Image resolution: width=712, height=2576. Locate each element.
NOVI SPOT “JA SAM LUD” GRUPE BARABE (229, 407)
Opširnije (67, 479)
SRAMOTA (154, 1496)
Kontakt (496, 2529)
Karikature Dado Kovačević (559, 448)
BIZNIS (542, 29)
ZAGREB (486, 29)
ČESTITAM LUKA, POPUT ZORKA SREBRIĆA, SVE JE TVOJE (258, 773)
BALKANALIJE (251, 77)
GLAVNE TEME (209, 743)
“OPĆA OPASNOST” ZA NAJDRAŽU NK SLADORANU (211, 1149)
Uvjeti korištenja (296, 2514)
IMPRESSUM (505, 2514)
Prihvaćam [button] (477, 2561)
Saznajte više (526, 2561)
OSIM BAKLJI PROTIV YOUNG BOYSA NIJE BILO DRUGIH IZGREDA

::::::

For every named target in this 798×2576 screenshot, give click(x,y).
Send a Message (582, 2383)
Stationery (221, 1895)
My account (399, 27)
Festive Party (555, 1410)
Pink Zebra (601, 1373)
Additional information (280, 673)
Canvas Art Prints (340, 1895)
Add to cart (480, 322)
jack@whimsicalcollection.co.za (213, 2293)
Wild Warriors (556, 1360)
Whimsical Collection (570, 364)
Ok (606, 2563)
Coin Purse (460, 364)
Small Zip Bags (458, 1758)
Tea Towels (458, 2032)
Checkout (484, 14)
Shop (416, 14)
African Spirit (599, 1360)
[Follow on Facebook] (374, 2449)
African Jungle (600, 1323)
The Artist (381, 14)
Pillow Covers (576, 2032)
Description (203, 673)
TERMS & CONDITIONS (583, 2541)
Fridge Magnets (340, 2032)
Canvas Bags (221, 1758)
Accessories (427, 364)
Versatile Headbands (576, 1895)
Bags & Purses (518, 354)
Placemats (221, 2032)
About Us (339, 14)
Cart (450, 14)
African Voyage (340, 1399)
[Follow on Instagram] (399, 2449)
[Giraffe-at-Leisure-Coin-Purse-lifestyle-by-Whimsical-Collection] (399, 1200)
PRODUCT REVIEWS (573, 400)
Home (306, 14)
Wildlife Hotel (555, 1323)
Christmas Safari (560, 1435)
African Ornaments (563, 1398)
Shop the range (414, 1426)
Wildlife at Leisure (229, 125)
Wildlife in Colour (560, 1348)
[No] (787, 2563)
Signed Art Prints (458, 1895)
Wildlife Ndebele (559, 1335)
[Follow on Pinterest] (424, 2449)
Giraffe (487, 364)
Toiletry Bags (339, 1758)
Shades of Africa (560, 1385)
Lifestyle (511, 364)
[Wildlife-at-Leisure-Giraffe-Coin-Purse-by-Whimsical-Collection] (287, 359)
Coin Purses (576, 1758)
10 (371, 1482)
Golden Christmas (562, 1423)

::::::

EXERCISE DIRECTIONS — Report only how many lines in the records contain the word "Giraffe".

SOLUTION BELOW — 3